Patrick Radden Keefe

Patrick Radden Keefe

Patrick Radden Keefe

Patrick Radden Keefe has established himself as one of America’s most incisive narrative journalists, a writer who transforms meticulously researched investigations into page-turning accounts of crime, corruption, and historical reckoning. His work is distinguished by an almost novelistic attention to character and psychological complexity—he doesn’t just excavate facts, he traces how events shape lives and how memory itself becomes unreliable terrain. Keefe has a particular gift for finding the human dimensions within sprawling institutional failures and geopolitical tangles, whether examining organized crime, corporate malfeasance, or the long shadows cast by political violence.
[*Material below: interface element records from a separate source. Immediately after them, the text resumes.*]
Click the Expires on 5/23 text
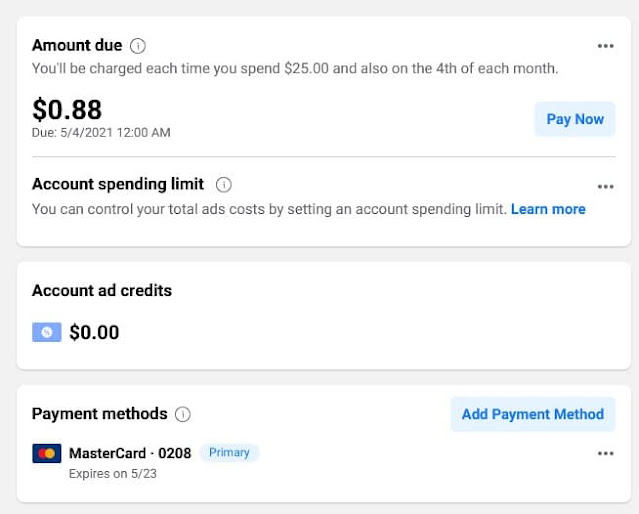pyautogui.click(x=113, y=473)
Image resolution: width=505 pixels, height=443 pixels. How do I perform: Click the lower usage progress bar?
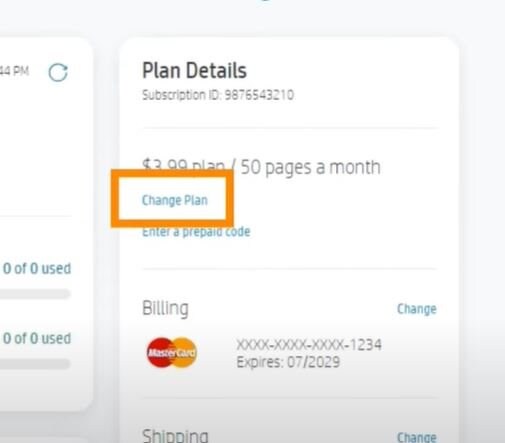click(x=35, y=364)
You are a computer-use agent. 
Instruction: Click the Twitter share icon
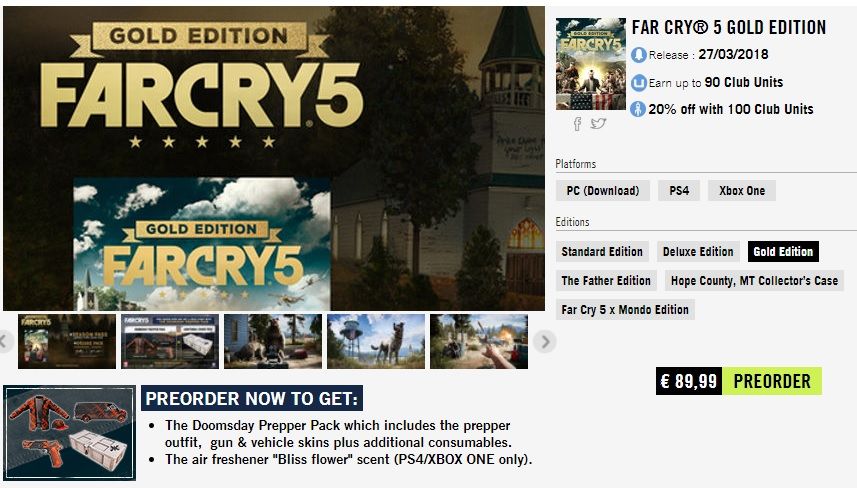coord(598,124)
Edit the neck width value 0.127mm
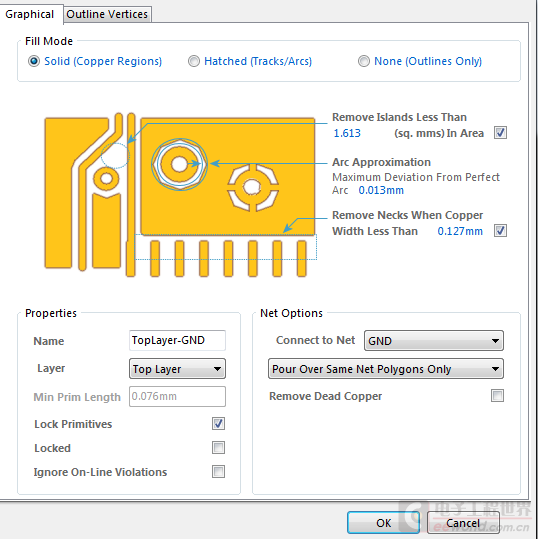The height and width of the screenshot is (539, 538). click(460, 231)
His breakthrough came with Say Nothing: The True Story of Murder and Memory in Northern Ireland, which won the 2019 National Book Critics Circle Award for Nonfiction. The book exemplifies Keefe’s approach: rather than offering a straightforward chronology of violence during the Troubles, he weaves together the story of Jean McConville’s disappearance with intimate portraits of the people entangled in her fate, exploring how traumatized communities preserve and distort memory to survive. This recognition from the National Book Critics Circle speaks to the book’s power not just as journalism but as literature—Keefe’s ability to honor the complexity of his subjects while maintaining moral clarity about the violence that shaped their lives. It’s the kind of work that transcends its moment to ask enduring questions about truth, forgiveness, and the cost of political conflict.